Much as God found himself so displeased with the world, He demanded a new edit by flooding and killing everyone, Paramount is reportedly having its own second thoughts about Darren Aronofsky’s Noah, which has committed the unpardonable sin of performing poorly with test audiences. The Hollywood Reporter cites some typically vague “worrisome results” from recent screenings of Aronofsky’s $125 million-plus biblical epic, which were held for some of the key groups who might take an interest in seeing it and/or condemning it. According to the article, these included previews in “New York (for a largely Jewish audience), in Arizona (Christians) and in Orange County, Calif. (general public)”—all of which garnered “troubling reactions” that, without any further elaboration, we can only assume were, respectively, guilt trips (“Well, if that’s the movie you want to make…”), firing guns at the screen, and going to their tastefully appointed homes and resuming a life of banal evil. All very troubling, indeed.

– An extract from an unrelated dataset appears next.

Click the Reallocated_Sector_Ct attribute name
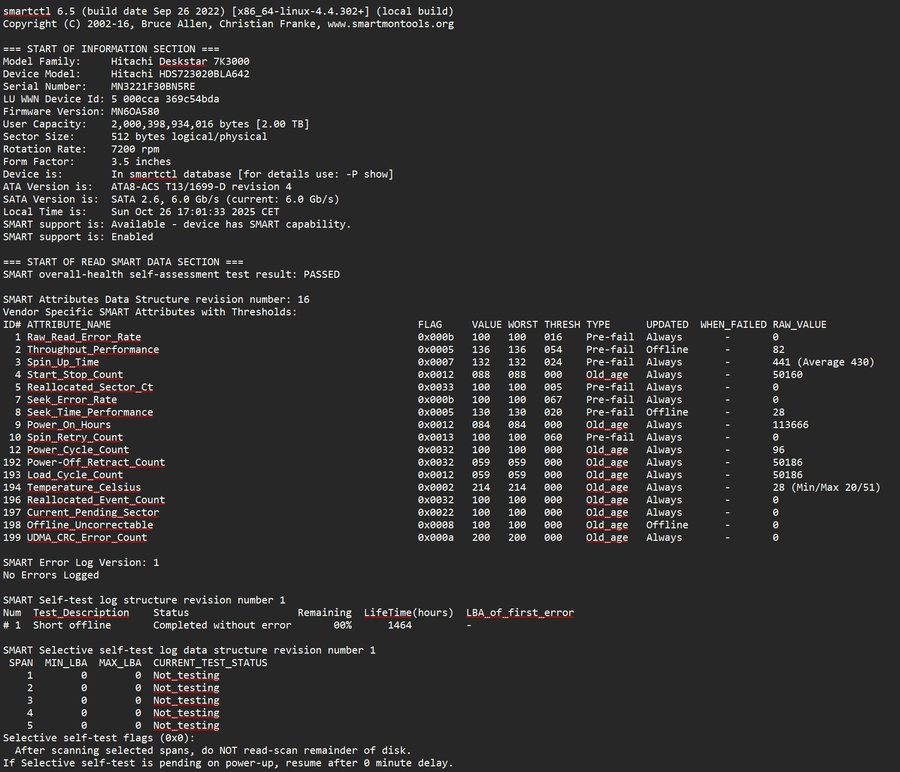Image resolution: width=900 pixels, height=772 pixels. [x=90, y=387]
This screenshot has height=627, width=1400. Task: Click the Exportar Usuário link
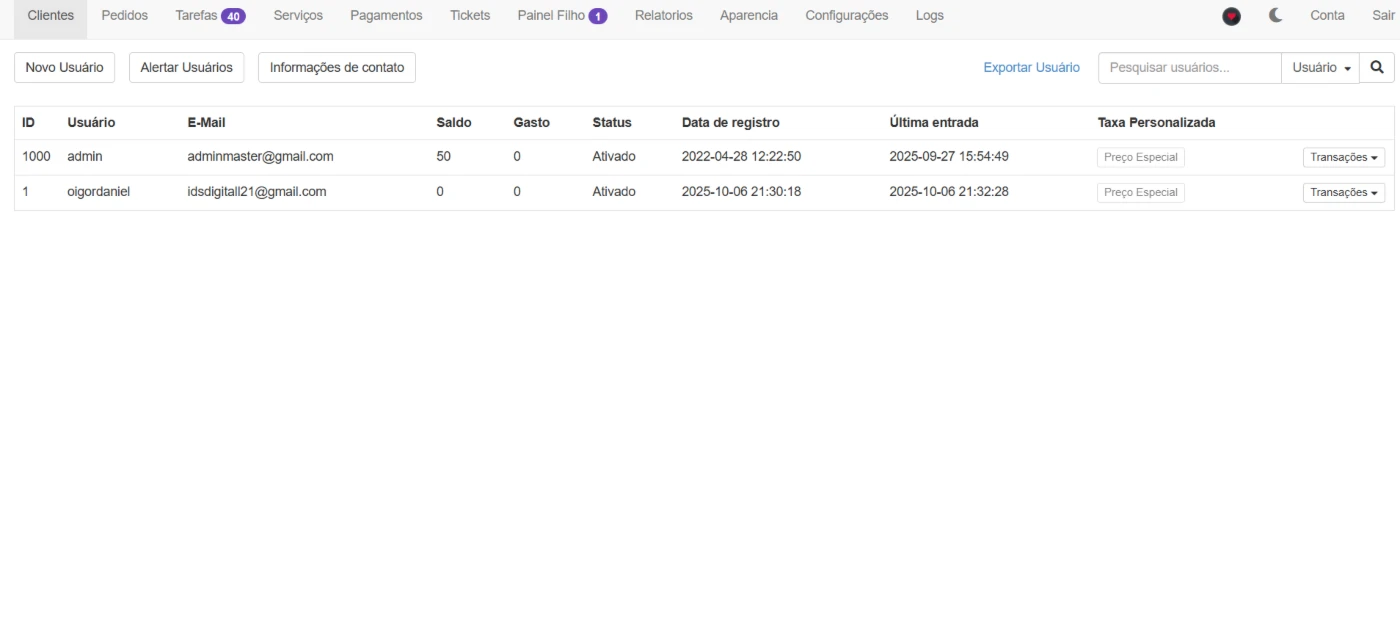click(1031, 67)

It’s also possible that audiences took vocal issue with Aronofsky’s version of the familiar story of Noah and his animals going two-by-two onto his happiness boat, then setting sail for God’s rainbow—animals that, in this case, include some Aronofsky-imagined “fantastical beings,” as well as some “eleven-foot-tall fallen angels with six arms and no wings” that the faithful typically won’t find on their cross-stitches. Early script reviews also characterized Aronofsky’s take on the tale as “supernatural” and “violent” beyond merely the presence of Russell Crowe, while the filmmaker has said since the beginning that he views Noah both as a timely tale of “environmental apocalypse,” and a story of a “dark, complicated character”—one whose first act upon reaching dry land, he pointed out, was to get drunk and naked.

Yet, like God after realizing he really fucked up by allowing free will, Paramount is now reportedly attempting to drown out some of these more upsetting, albeit God-given elements—a process, despite rumors of Aronofsky’s resistance, the studio is characterizing as collaborative, perhaps just like God “collaborated” with Noah on His new vision of the world, by killing everything He didn’t like then telling Noah how it was going to be from now on. It’s unclear as yet whether Aronofsky still has the right to final cut or, with the studio picking up most of the budget, whether he’ll similarly have to go along with Paramount’s commands, then just deal with his own survivor’s guilt later. We hear getting drunk and naked helps with that.